◆ **TASKS TO COMPLETE**:
[1] Answer these questions from the currency market report below:
(a) At what level did the Bank of England hold its benchmark interest rate?
(b) What position does Simon Harvey hold, and at which firm?
(c) From what overnight top did the euro recoil?
[2] Echo the currency market report below word for word, starting at "The Bank said" and ending at "at Monex Europe.".

◆ **SELECTED TEXT**:
FOREX-Dollar holds gains after Fed comments, sterling ticks up after BoE

* Dollar holds gains as Fed's Clarida sounds hawkish

* Euro falls back after failing to clear resistance

* NZ dollar bid as market wagers on Aug rate hike

* Graphic: World FX rates https://tmsnrt.rs/2RBWI5E

By Ritvik Carvalho and Wayne Cole

LONDON, Aug 5 (Reuters) - The dollar held gains against a basket of currencies on Thursday after hawkish comments from the U.S. Federal Reserve led markets to move forward the likely timing of a policy tightening.

Sterling ticked slightly higher after the Bank of England kept the size of its bond-buying programme unchanged and held its benchmark interest rate at a historic low of 0.1%.

The Bank said notably that it would start reducing its stock of bonds when its policy rate reaches 0.5% by not reinvesting proceeds and that it would consider actively selling down holdings when the rate reaches at least 1%.

“While markets took the news of the 7-1 split as dovish initially, the undertones of today’s policy statement and monetary policy report (MPR) are much more hawkish than initially expected," said Simon Harvey, senior FX analyst at Monex Europe.

The euro ticked higher 0.15% to $1.1854, having recoiled from a top of $1.1899 overnight. The dollar also reached 109.75 yen, although the yen began to recover some lost ground.

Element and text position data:
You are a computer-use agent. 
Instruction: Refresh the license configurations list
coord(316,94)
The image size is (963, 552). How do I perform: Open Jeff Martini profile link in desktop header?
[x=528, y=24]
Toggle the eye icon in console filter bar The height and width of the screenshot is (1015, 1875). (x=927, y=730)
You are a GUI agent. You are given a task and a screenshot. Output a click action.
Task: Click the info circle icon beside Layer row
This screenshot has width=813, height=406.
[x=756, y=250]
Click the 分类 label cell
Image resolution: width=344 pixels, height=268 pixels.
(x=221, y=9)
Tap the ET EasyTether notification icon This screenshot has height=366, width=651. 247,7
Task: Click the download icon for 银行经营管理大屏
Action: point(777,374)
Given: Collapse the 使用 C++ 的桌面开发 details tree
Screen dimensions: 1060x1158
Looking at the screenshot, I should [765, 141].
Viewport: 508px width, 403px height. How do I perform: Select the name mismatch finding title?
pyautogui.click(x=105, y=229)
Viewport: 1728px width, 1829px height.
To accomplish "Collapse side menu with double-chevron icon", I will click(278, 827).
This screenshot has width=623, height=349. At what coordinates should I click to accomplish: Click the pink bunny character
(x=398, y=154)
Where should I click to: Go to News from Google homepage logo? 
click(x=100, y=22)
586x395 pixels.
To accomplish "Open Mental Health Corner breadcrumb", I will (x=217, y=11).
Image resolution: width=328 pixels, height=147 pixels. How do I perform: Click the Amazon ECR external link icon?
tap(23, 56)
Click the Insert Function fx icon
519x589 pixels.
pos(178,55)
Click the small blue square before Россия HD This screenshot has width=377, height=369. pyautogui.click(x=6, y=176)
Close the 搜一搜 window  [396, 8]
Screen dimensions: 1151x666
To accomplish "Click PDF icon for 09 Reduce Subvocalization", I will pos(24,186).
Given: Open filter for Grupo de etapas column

◆ **ANSWERS TO THE EXERCISES**:
[1]
(a) 0.1%
(b) Senior FX analyst at Monex Europe
(c) $1.1899

[2]
The Bank said notably that it would start reducing its stock of bonds when its policy rate reaches 0.5% by not reinvesting proceeds and that it would consider actively selling down holdings when the rate reaches at least 1%.

“While markets took the news of the 7-1 split as dovish initially, the undertones of today’s policy statement and monetary policy report (MPR) are much more hawkish than initially expected," said Simon Harvey, senior FX analyst at Monex Europe.